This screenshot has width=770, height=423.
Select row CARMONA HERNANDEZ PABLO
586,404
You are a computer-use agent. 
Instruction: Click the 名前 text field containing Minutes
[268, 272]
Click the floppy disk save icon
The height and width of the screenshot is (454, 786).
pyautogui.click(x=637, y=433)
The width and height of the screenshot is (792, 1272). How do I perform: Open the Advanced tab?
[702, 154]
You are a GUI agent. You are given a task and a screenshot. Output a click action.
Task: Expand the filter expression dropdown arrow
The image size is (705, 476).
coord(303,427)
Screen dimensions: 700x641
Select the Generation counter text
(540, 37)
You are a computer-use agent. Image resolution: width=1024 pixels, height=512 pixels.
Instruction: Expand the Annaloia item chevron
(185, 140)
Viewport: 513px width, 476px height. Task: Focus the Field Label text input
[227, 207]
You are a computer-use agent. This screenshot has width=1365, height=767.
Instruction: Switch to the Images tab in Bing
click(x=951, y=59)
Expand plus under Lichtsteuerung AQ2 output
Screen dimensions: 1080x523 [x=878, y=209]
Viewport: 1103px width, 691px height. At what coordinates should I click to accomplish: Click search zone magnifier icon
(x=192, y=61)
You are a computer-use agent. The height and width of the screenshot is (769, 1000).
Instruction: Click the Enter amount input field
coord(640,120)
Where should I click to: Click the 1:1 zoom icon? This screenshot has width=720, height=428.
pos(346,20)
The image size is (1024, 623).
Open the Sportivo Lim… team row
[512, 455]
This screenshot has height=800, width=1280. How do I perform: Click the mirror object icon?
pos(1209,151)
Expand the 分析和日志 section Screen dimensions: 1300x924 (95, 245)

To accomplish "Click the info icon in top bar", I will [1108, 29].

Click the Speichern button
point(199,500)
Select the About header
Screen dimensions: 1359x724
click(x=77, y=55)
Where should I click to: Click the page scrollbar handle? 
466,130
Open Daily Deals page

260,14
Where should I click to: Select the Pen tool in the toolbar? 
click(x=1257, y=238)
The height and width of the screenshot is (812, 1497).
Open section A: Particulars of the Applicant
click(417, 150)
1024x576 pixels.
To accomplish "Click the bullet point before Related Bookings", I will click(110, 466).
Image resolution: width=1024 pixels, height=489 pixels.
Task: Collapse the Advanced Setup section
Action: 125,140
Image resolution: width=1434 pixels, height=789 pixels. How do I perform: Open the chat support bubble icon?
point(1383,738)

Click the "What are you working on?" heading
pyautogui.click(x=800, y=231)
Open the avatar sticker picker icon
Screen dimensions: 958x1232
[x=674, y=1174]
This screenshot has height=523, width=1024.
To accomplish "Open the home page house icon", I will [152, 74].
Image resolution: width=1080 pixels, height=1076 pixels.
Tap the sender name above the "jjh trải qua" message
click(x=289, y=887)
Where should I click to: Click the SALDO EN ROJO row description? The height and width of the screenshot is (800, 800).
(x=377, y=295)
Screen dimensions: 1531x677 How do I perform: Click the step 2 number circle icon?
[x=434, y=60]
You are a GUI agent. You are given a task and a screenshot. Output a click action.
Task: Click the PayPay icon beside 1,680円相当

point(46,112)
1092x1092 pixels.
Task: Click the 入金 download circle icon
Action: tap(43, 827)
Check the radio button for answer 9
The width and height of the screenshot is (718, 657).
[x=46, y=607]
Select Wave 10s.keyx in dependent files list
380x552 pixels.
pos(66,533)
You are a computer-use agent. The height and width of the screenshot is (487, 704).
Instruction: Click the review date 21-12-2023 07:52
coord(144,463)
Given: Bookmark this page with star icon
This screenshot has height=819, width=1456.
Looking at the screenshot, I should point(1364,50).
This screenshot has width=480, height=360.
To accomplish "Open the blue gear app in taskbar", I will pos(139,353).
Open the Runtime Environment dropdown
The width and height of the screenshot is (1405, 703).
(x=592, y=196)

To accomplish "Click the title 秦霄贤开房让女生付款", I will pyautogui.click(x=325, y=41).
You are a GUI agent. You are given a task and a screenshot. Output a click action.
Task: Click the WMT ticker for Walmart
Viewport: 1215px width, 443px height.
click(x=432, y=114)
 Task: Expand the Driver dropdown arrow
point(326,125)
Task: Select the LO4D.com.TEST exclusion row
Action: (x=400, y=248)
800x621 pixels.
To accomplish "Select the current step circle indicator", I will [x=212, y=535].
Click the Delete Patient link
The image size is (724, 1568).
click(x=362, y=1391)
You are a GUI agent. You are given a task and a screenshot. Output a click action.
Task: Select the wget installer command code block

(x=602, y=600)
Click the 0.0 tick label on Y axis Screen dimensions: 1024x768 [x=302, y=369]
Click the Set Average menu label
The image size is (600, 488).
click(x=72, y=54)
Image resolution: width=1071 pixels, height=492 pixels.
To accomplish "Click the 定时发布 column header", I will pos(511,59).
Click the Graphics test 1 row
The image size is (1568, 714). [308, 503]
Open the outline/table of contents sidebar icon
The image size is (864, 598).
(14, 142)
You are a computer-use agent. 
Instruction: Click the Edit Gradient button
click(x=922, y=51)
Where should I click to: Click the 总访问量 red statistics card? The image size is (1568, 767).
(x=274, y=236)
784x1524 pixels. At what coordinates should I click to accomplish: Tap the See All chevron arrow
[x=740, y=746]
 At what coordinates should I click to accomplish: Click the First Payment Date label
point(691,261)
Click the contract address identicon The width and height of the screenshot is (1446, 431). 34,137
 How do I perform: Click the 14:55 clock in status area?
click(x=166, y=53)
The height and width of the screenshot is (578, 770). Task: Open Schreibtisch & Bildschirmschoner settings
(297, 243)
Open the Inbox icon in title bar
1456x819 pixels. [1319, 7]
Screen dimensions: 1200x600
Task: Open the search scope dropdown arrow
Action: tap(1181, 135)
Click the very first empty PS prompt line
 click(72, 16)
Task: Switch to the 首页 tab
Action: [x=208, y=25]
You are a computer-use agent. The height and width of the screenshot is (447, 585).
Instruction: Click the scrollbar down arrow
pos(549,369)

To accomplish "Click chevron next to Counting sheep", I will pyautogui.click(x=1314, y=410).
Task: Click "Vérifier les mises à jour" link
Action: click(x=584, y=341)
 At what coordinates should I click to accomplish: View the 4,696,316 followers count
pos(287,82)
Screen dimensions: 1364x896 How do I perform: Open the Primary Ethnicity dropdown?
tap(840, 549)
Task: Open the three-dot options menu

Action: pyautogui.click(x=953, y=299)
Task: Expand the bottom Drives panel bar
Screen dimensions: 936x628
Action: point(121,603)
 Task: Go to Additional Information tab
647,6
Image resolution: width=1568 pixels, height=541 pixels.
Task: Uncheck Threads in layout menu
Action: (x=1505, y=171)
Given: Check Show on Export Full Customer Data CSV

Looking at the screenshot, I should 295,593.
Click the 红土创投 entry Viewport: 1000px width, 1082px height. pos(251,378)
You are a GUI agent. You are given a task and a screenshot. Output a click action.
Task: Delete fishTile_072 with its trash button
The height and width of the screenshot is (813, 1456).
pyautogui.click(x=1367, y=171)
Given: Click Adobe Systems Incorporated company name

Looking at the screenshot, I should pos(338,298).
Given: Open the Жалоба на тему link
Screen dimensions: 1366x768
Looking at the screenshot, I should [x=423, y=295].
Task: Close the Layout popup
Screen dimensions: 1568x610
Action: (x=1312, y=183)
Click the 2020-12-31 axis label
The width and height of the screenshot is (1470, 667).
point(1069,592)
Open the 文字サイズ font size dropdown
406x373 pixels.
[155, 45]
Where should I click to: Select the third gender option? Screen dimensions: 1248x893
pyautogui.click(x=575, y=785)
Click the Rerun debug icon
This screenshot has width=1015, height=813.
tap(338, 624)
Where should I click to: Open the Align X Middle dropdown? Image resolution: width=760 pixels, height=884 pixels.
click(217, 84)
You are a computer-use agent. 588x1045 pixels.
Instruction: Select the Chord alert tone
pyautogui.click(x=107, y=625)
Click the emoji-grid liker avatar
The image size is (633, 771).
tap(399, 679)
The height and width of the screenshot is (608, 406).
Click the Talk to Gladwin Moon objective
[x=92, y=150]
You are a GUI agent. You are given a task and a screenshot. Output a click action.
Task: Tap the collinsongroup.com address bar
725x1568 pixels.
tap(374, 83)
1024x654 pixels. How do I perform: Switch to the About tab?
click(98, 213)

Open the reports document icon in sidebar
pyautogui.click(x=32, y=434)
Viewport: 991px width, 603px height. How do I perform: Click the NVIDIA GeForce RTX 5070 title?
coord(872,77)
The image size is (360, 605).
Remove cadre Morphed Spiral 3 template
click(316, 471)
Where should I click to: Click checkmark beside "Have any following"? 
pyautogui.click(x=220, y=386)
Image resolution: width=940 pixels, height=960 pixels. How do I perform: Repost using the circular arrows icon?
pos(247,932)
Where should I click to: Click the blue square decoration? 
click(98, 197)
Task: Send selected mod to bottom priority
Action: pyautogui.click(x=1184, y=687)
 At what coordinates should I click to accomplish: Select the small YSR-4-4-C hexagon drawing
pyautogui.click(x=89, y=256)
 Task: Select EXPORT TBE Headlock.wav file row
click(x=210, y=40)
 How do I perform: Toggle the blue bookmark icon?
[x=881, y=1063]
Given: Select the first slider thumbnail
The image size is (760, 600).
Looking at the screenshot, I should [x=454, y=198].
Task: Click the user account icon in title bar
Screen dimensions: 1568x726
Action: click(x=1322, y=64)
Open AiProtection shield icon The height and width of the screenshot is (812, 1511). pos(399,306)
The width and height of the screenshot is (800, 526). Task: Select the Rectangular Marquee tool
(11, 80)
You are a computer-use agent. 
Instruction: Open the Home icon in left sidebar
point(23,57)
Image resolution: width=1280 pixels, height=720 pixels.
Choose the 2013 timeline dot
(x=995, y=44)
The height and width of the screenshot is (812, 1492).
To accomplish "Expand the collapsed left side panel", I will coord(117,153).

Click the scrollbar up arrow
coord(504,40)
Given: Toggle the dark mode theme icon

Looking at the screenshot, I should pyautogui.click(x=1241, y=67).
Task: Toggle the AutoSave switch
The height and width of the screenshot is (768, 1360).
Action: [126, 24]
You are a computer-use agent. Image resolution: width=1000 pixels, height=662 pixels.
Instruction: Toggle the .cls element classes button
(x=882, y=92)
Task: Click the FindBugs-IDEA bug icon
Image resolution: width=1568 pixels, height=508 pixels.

§ Your objective
Go through the material and copy out every line with "address" in it.

§ Expected answer
Click the contract address identicon The width and height of the screenshot is (1446, 431). 34,137
Task: Tap the collinsongroup.com address bar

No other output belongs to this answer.